One idea how this formalism can be improved, maybe. Consider a random directed graph, sampled from some "reasonable" (in some sense that needs to be defined) distribution. We can then define "powerful" vertices as vertices from which there are paths to most other vertices. Claim: With high probability over graphs, powerful vertices are connected "robustly" to most vertices. By "robustly" I mean that small changes in the graph don't disrupt the connection. This is because, if your vertex is connected to everything, then disconnecting some edges should still leave plenty of room for rerouting through other vertices. We can then interpret it as saying, gaining power is more robust to inaccuracies of the model or changes in the circumstances than pursuing more "direct" paths to objectives.

If an agent is randomly placed in a given distribution of randomly connected points, I see why there are diminishing returns on seeking more power, but that return is never 0, is it?

This gives me pause.

Can you expand? Also, what's the distribution of reward functions in this scenario – uniform?

You say:

"most agents stay alive in Pac-Man and postpone ending a Tic-Tac-Toe game", but only in the limit of farsightedness (γ→1)
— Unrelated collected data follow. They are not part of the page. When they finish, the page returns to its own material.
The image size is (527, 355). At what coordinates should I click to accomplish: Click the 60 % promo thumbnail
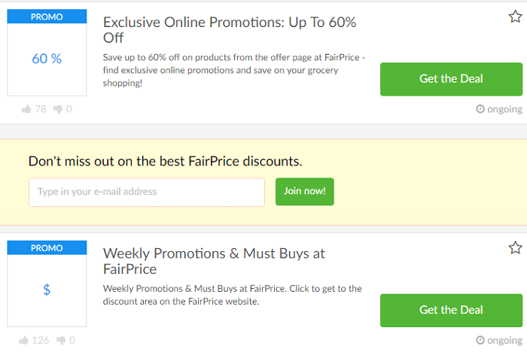(47, 59)
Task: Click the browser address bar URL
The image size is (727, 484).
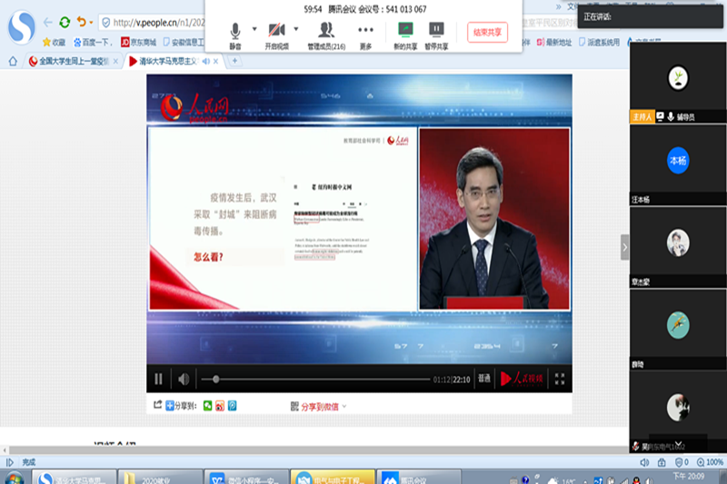Action: [154, 22]
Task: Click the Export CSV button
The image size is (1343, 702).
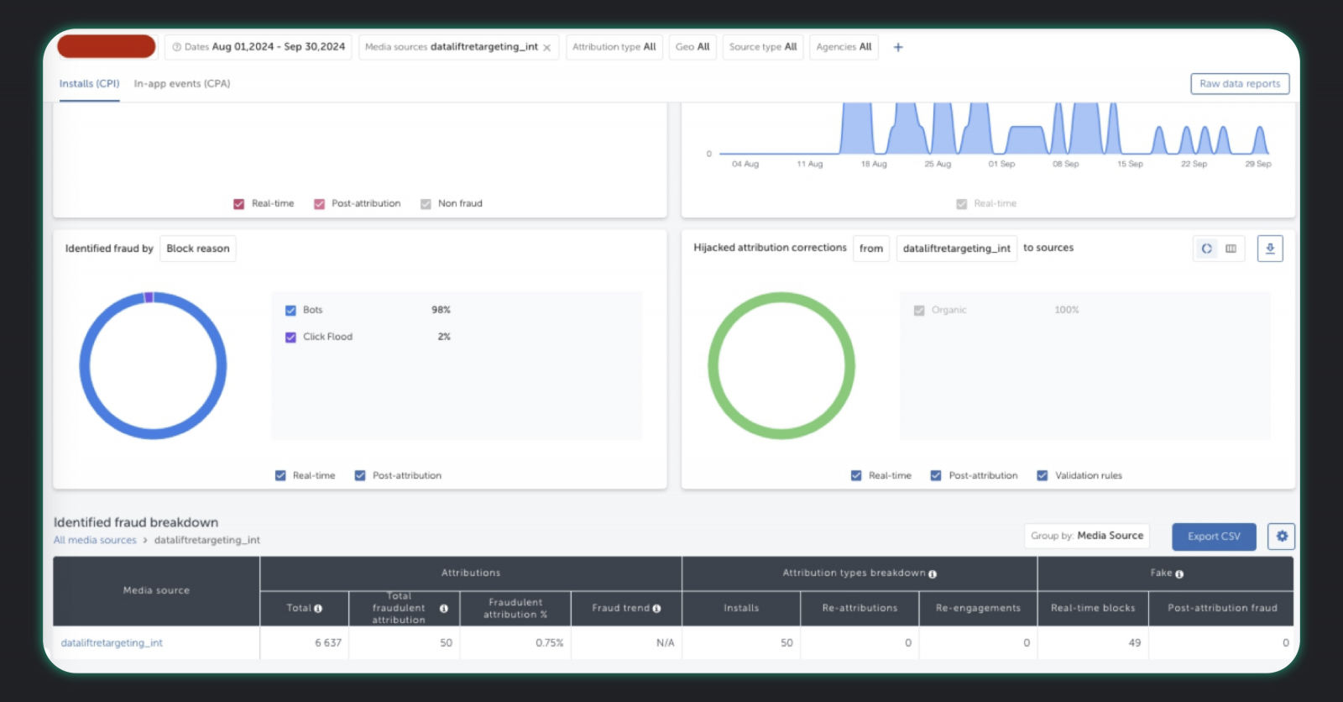Action: click(x=1214, y=537)
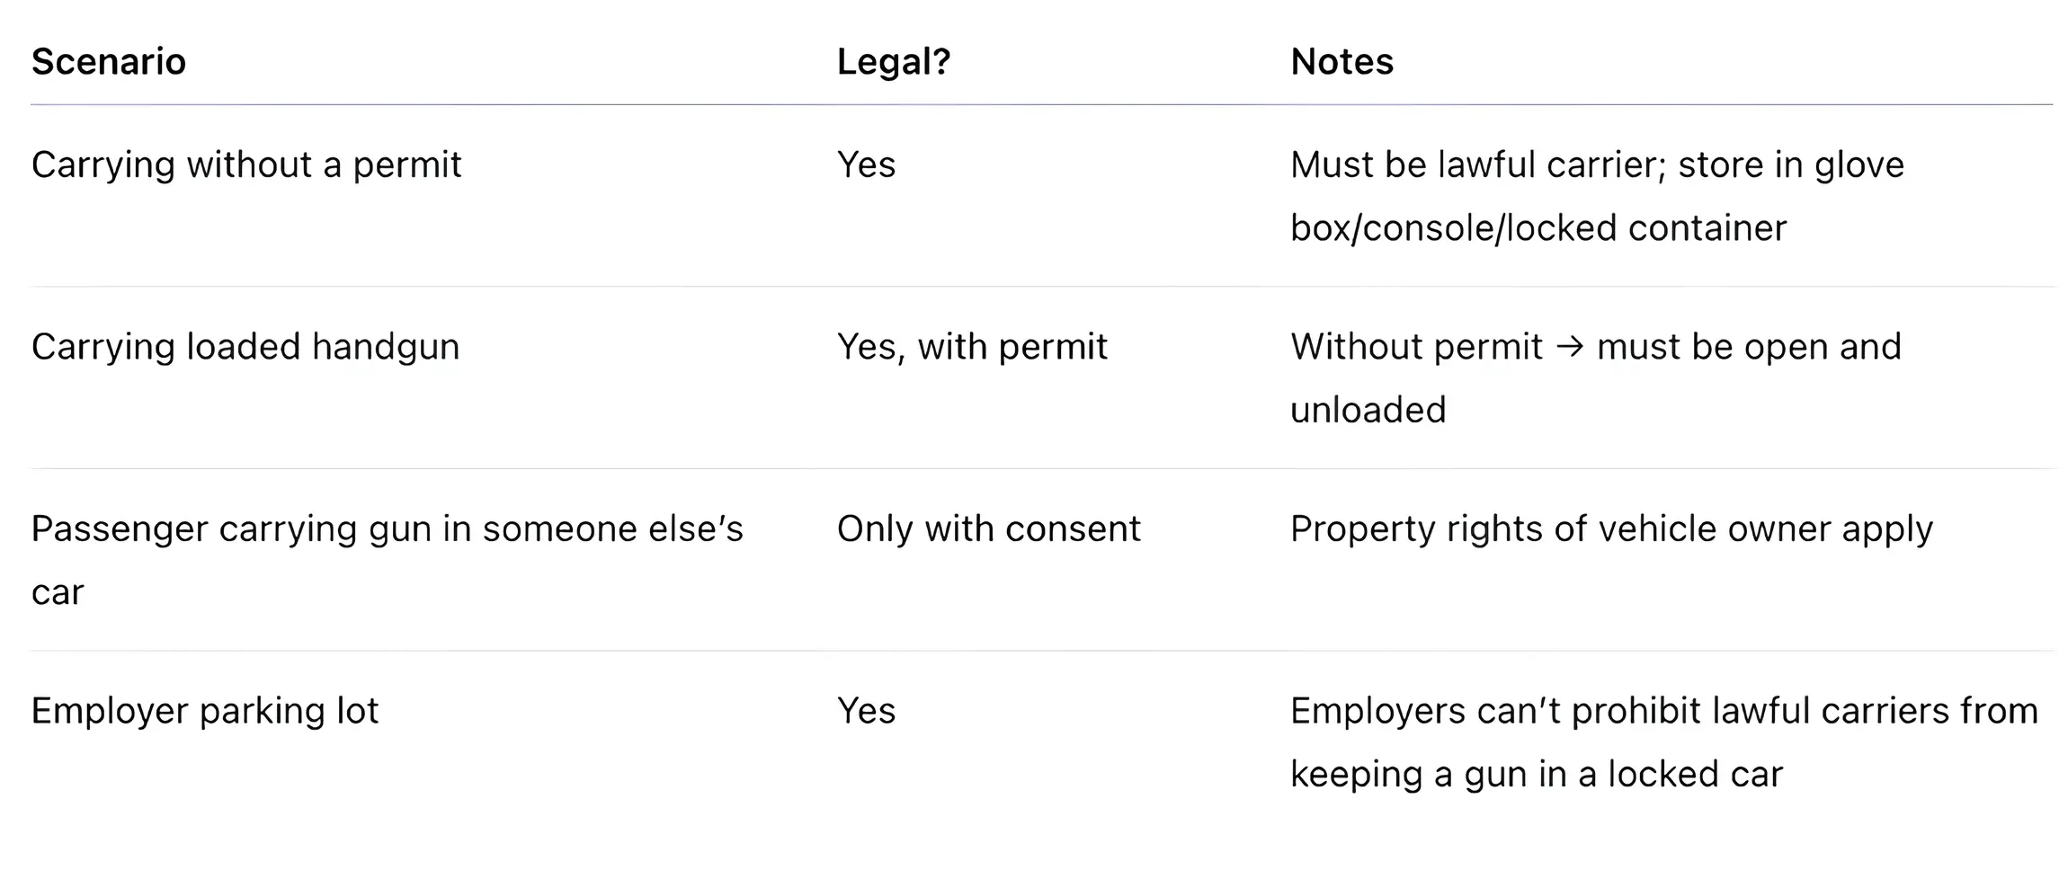Click the Legal? column header

click(893, 62)
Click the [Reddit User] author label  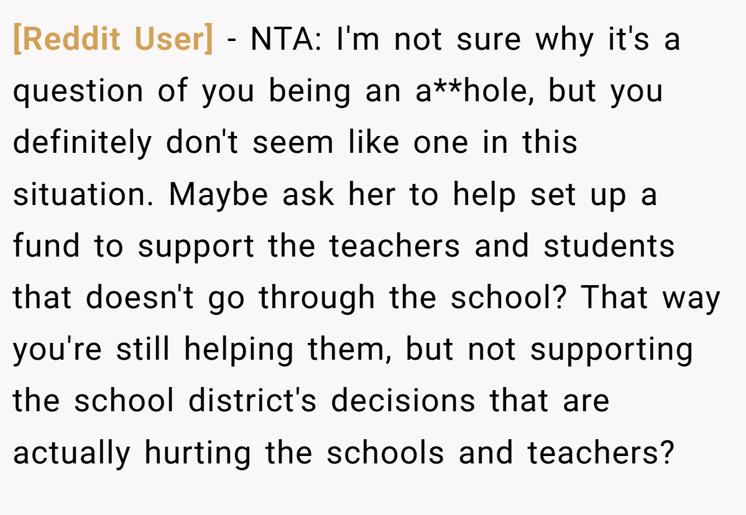(113, 40)
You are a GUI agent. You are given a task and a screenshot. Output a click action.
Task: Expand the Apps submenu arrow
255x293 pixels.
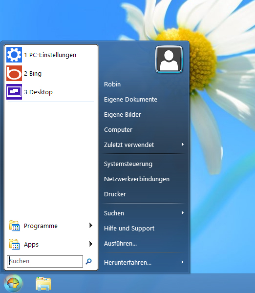[91, 244]
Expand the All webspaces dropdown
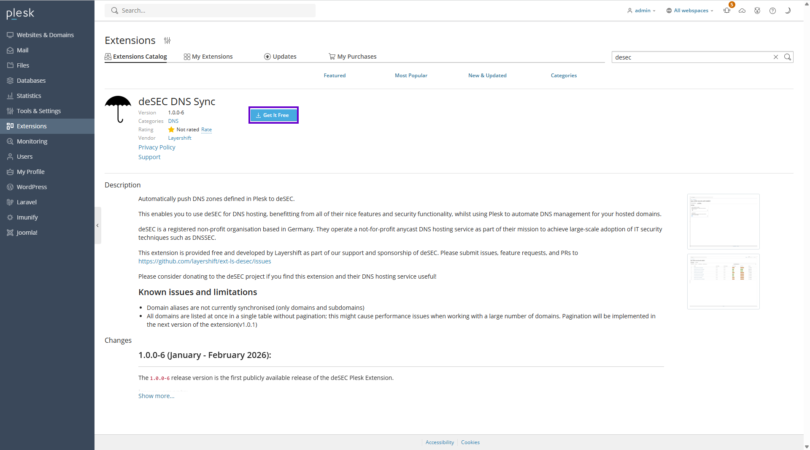 [690, 11]
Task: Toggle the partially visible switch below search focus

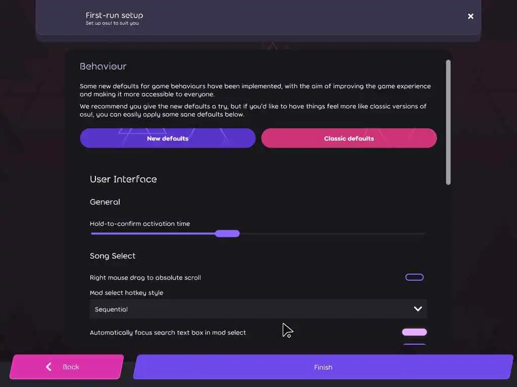Action: (x=414, y=345)
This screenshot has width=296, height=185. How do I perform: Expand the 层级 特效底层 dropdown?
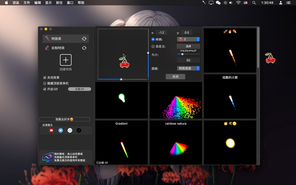pos(189,68)
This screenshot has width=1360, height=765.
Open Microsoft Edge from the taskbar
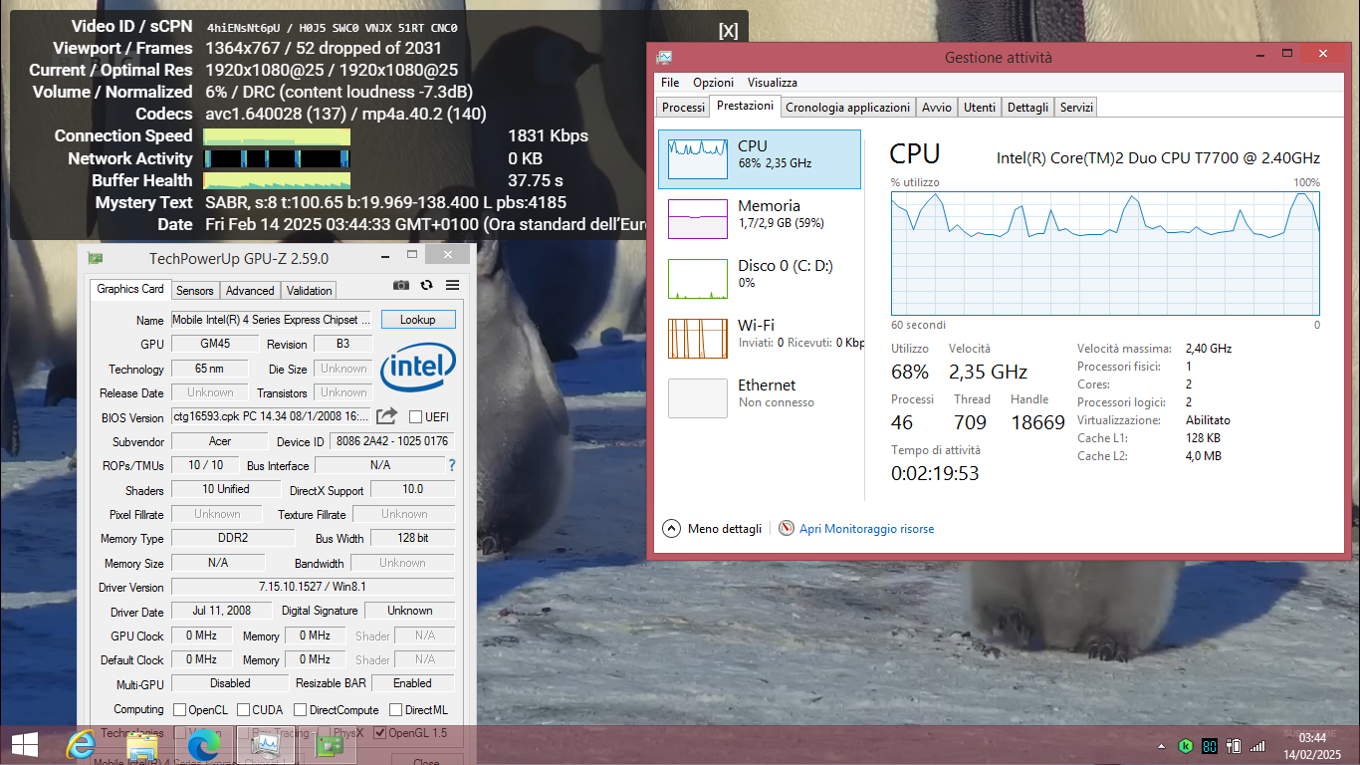(x=203, y=744)
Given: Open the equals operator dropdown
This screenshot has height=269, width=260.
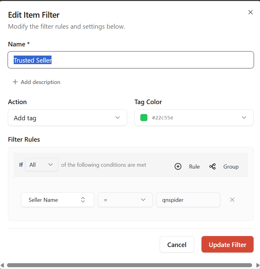Looking at the screenshot, I should (x=125, y=200).
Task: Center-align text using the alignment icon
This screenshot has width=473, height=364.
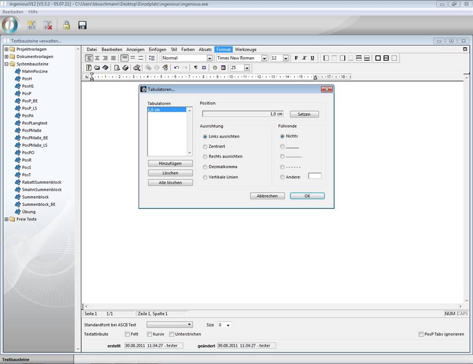Action: pos(97,58)
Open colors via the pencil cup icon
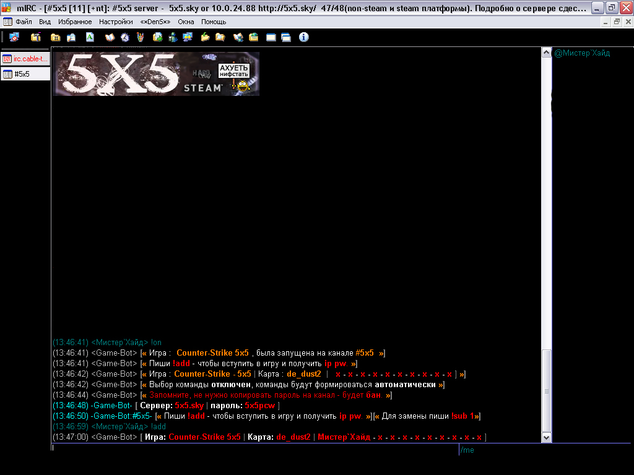Viewport: 634px width, 475px height. (140, 37)
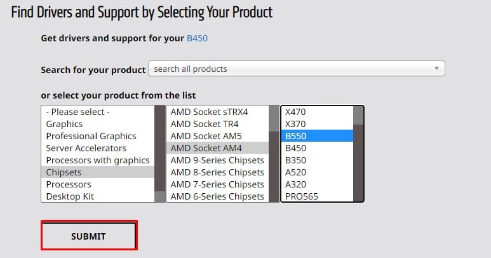Image resolution: width=491 pixels, height=258 pixels.
Task: Select AMD Socket AM4 option
Action: [x=206, y=148]
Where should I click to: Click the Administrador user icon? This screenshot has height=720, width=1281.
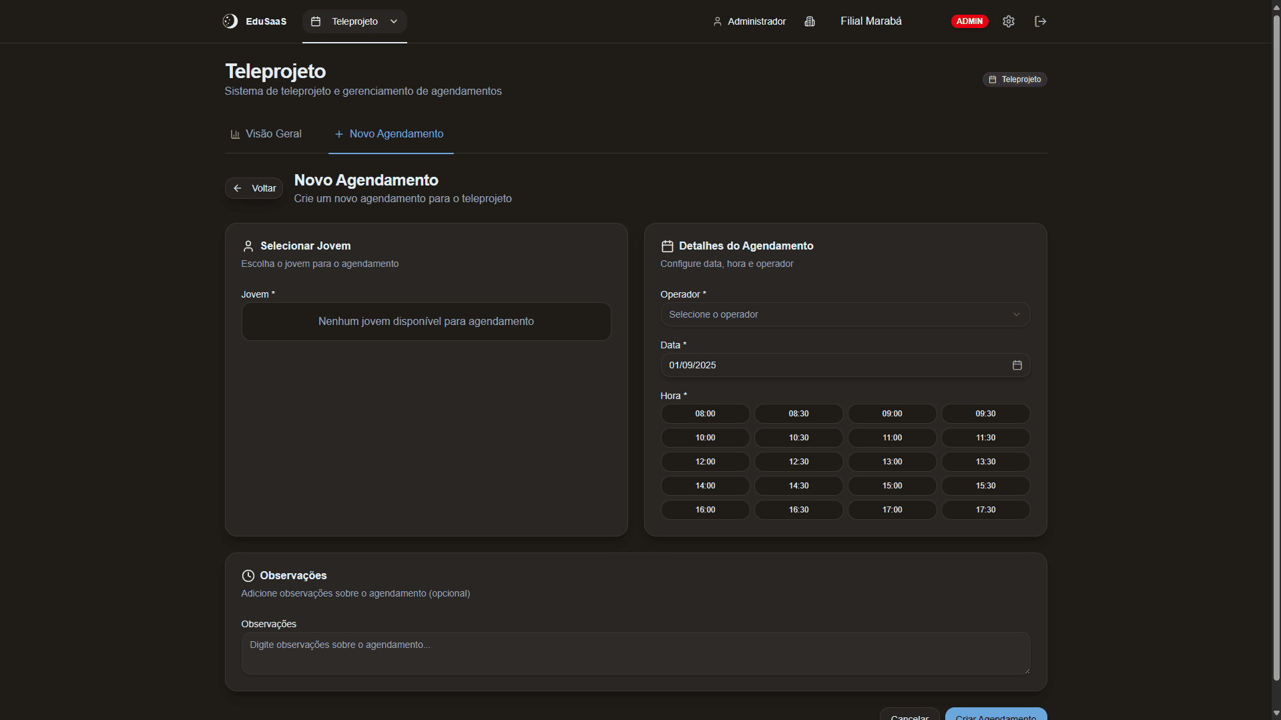click(x=717, y=21)
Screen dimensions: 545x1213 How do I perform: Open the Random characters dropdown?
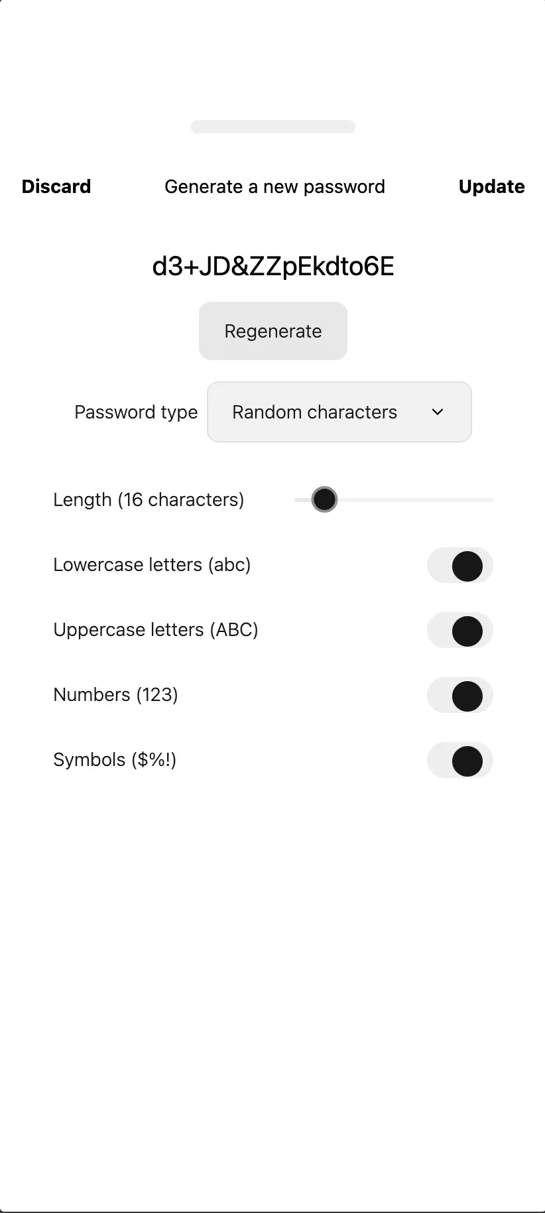click(339, 412)
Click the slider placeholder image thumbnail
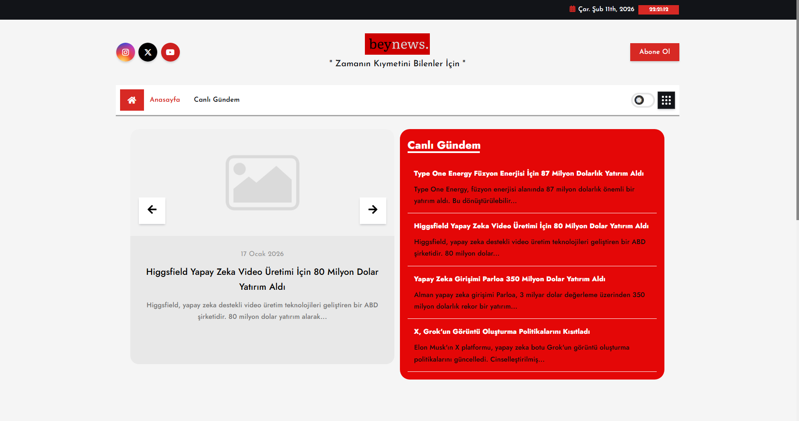799x421 pixels. [x=262, y=183]
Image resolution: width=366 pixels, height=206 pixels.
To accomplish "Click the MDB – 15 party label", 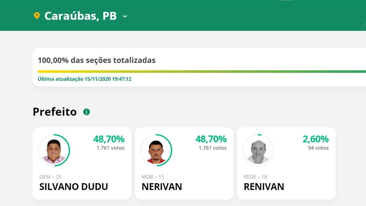I will [153, 177].
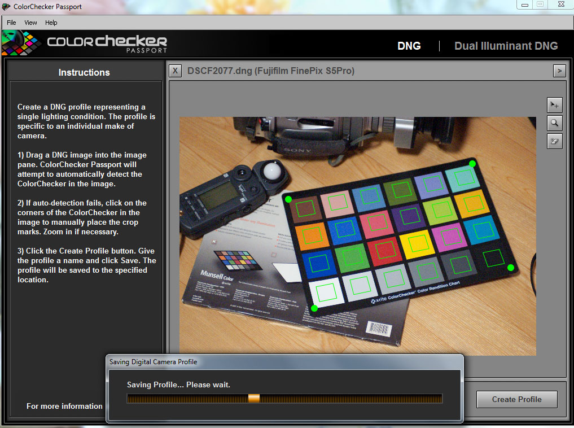Click the next image arrow button
Screen dimensions: 574x428
[x=559, y=71]
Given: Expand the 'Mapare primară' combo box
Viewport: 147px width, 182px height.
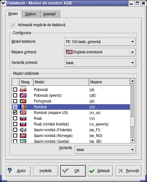Looking at the screenshot, I should 100,52.
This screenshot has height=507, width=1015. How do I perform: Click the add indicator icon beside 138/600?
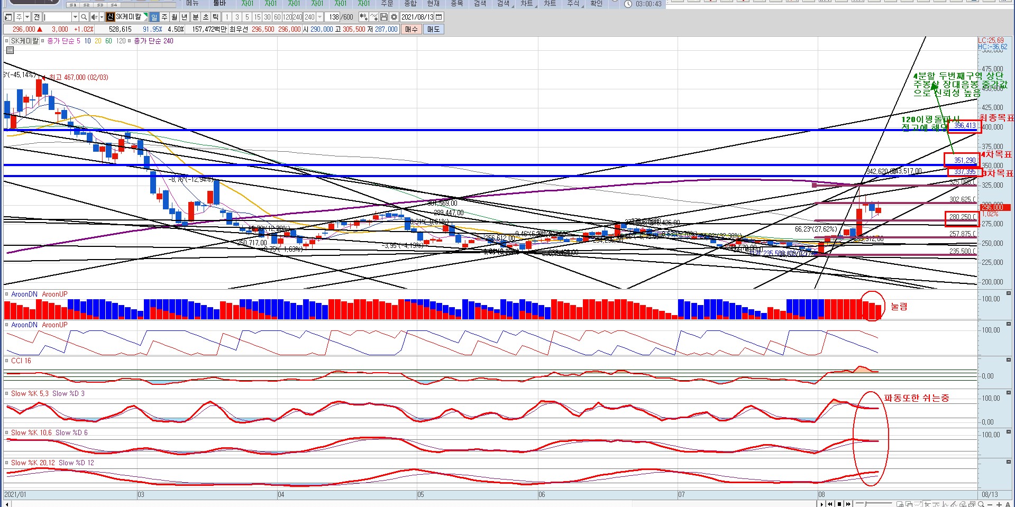[363, 17]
I think there are two separable concepts at work in these examples, the success of an agent and the agent's choices as determined by the reward functions and farsightedness.

If we compare two agents, one with the limit of farsightedness and the other with half that, farsightedness (γ→1/2), then I expect the first agent to be more successful across a uniform distribution of reward functions and to skip over doing things like Trade School, but the second agent in light of more limited farsightedness would be more successful if it were seeking power. As Vanessa Kosoy said above,

... gaining is more robust to inaccuracies of the model or changes in the circumstances than pursuing more "direct" paths to objectives.

What I meant originally is that if an agent doesn't know if γ→1, then is it not true that an agent "seeks out the states in the future with the most resources or power? Now, certainly the agent can get stuck at a local maximum because of shortsightedness, and an agent can forgo certain options as result of its farsightedness.

So I am interpreting the theorem like so:

An agent seeks out states in the future that have more power at the limit of its farsightedness, but not states that, while they have more power, are below its farsightedness "rating."

Note: Assuming a uniform reward function.

By farsightedness, I mean the value of the discount factor $γ \in [0, 1)$ , with which the agent geometrically discounts rewards at future time steps. That is, the reward $r$ received $k$ steps in the future is discounted as $γ^{k} r$ . My theorems assume that, given the reward function $R$ , the agent computes the optimal policy (set) for $R$ at discount rate $γ$ .

There's a different (intuitive) notion of farsightedness, in which the agent can only compute policies within a $k$ -neighborhood of the current state. I think this is the notion you're referring to. In this case, gaining power is a good heuristic, as you say.